--- TASK INPUTS ---

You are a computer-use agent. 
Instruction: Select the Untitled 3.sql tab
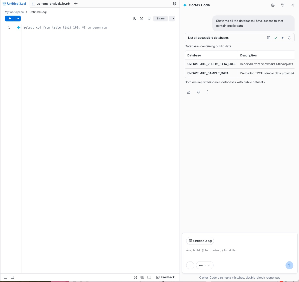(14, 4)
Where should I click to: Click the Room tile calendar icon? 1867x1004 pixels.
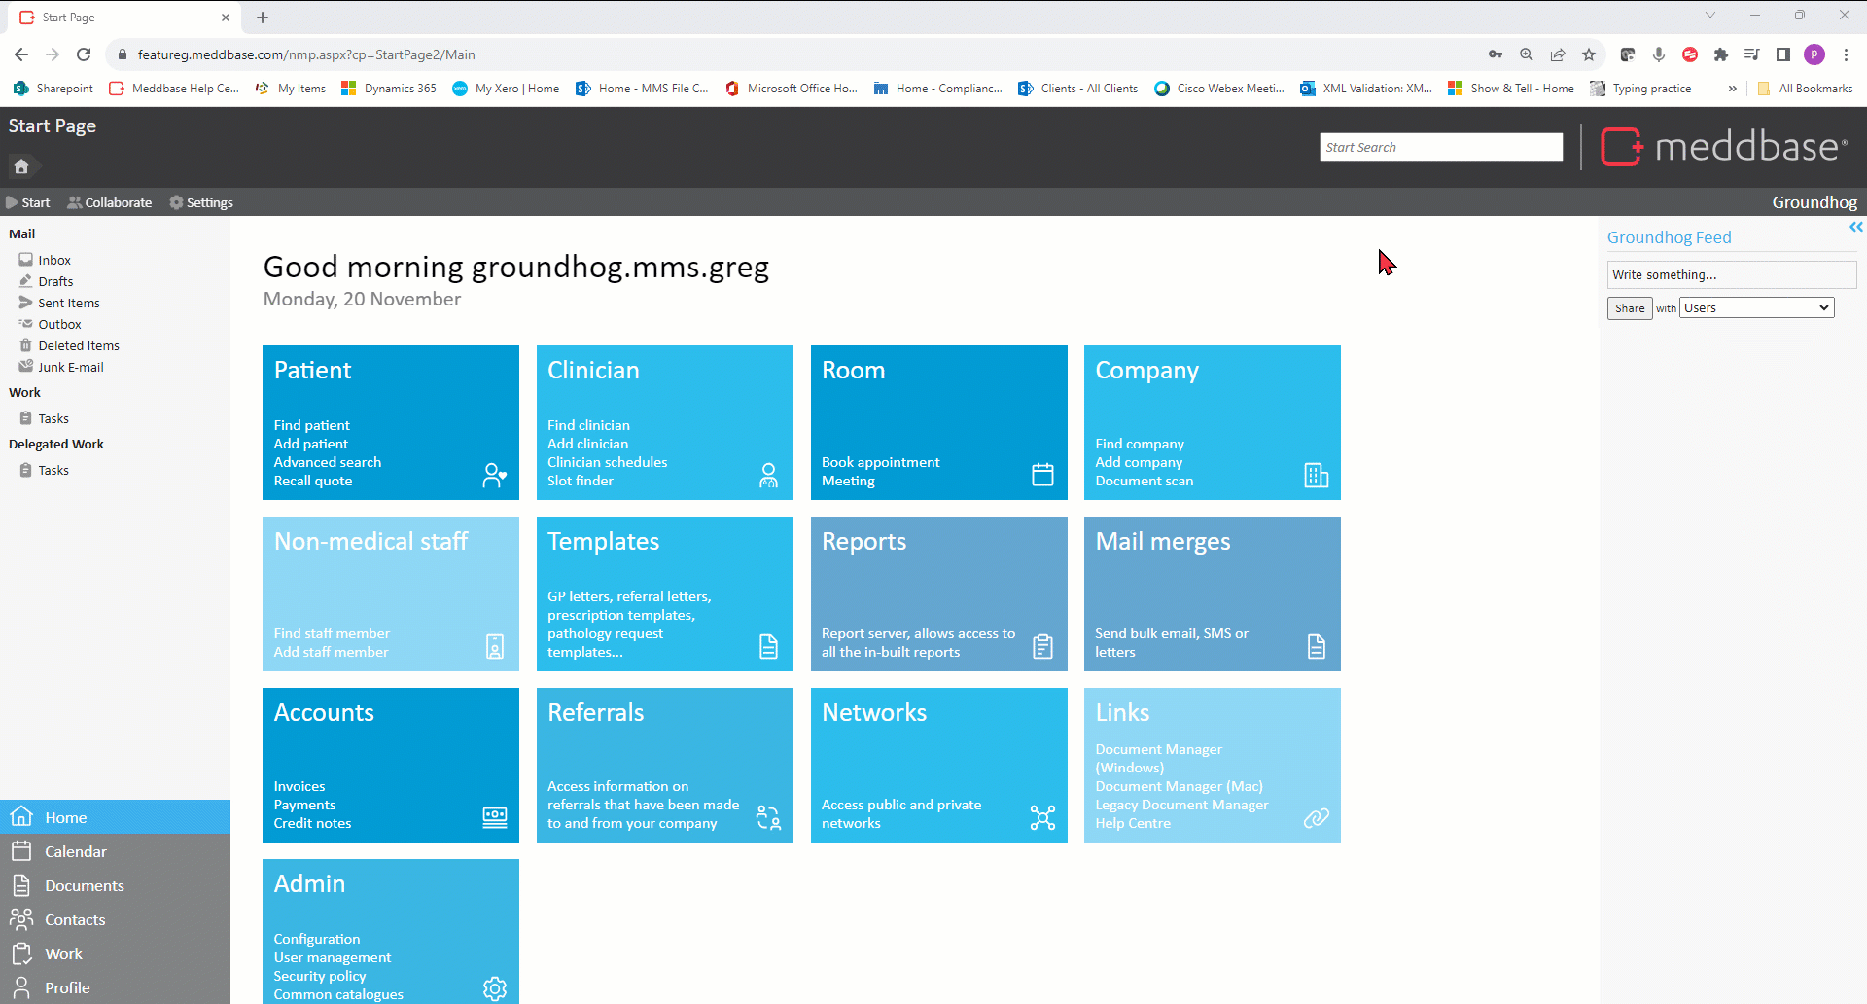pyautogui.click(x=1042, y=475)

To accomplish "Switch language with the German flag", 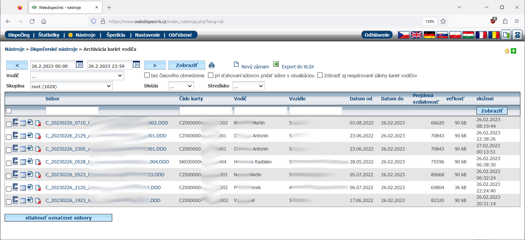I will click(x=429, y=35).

---
--- TASK INPUTS ---

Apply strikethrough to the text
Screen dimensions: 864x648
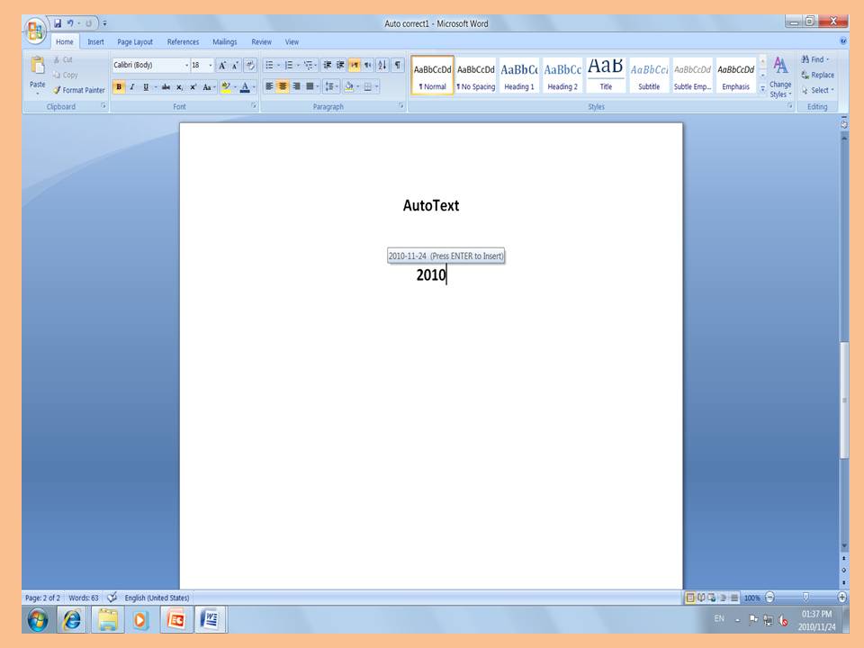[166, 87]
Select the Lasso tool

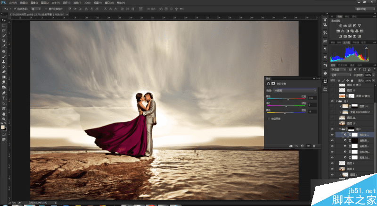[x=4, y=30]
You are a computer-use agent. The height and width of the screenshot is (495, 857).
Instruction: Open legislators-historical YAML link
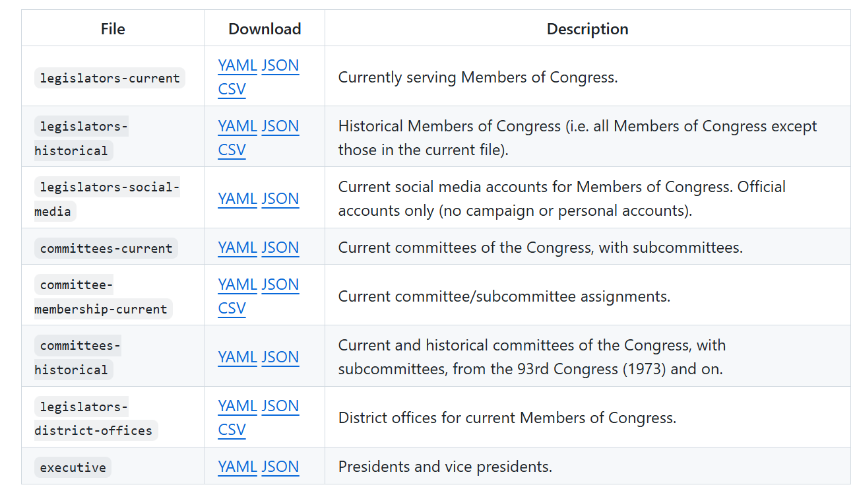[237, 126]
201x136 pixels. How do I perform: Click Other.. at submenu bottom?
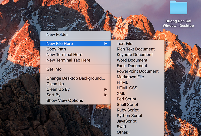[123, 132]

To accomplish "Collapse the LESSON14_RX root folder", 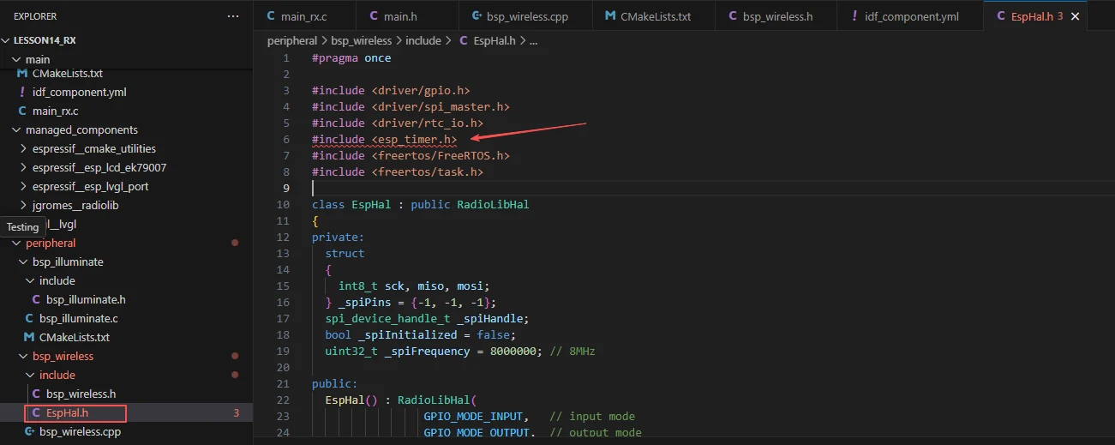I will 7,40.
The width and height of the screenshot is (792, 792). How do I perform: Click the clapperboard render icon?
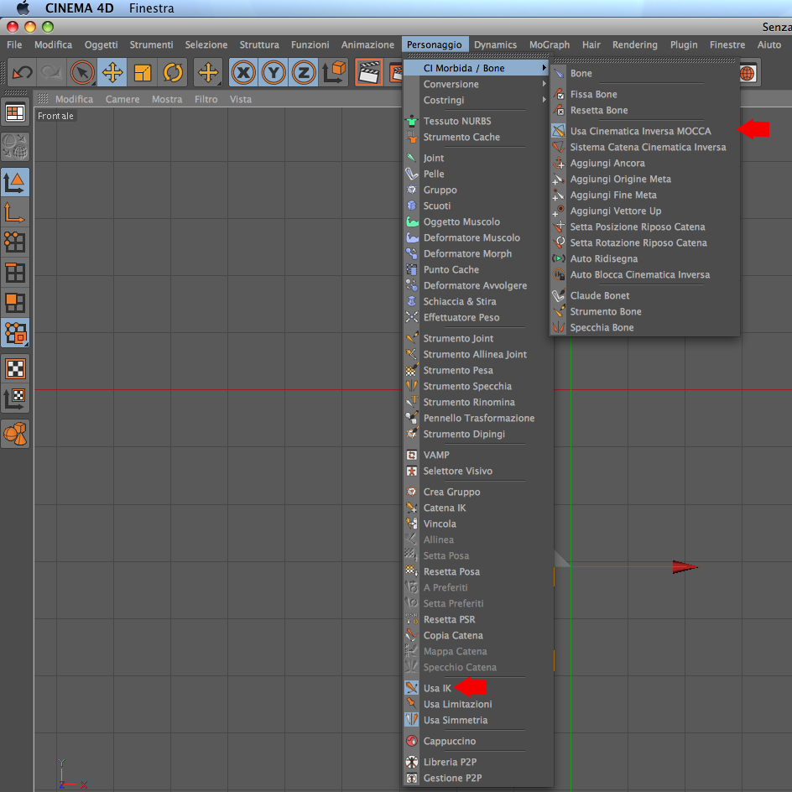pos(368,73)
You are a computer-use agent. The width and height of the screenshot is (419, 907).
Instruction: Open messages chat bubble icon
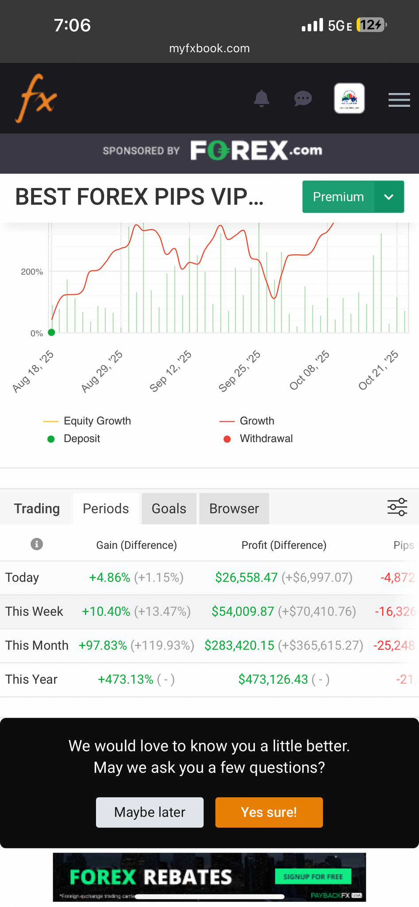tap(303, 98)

---
--- TASK INPUTS ---

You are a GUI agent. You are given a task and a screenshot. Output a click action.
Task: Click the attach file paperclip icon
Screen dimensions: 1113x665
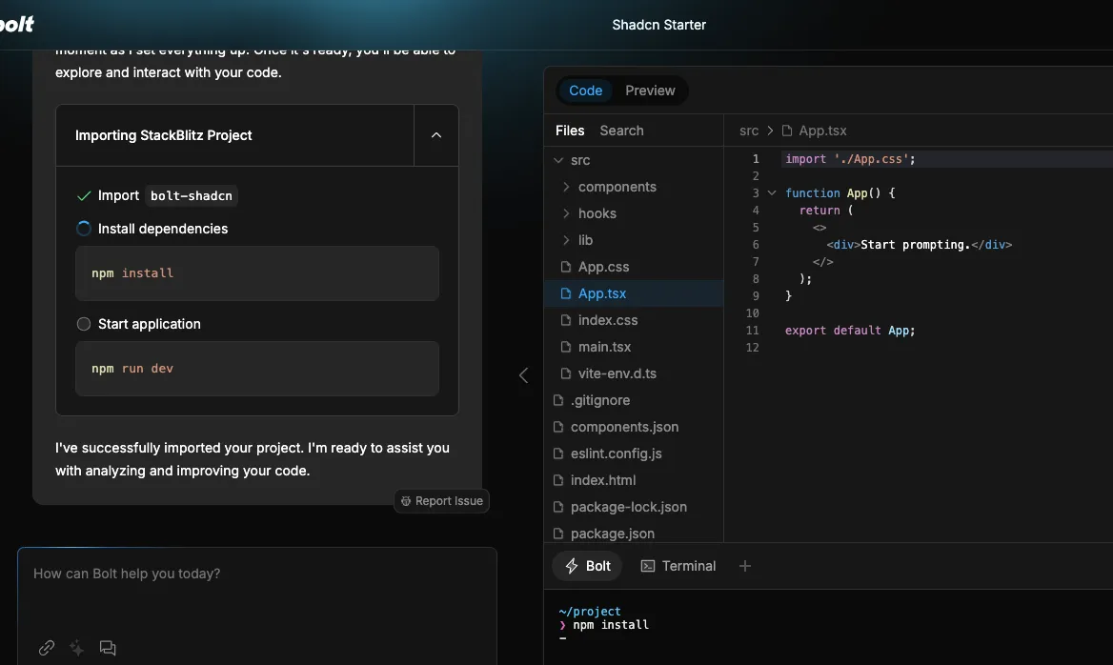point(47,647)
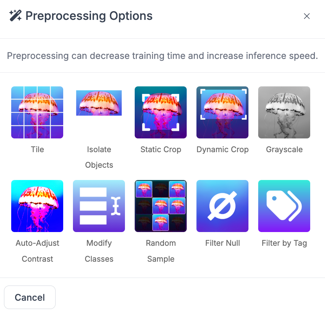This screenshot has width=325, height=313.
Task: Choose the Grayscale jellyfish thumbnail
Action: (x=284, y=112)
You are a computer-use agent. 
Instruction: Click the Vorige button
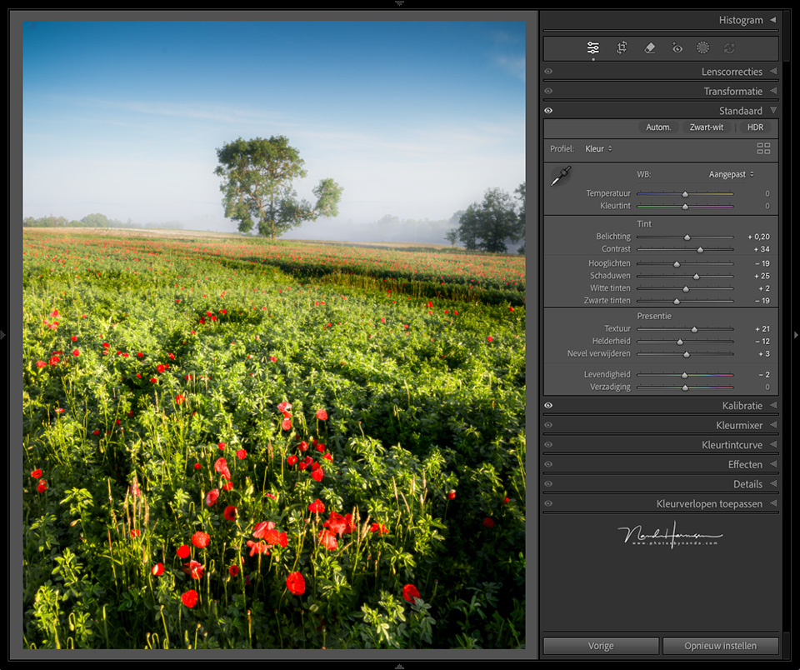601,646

---

TASK DETAILS >>
Tally the lines in the records that contain the word "computer"; the answer is that number and nothing more.

WRITTEN ANSWER >>
4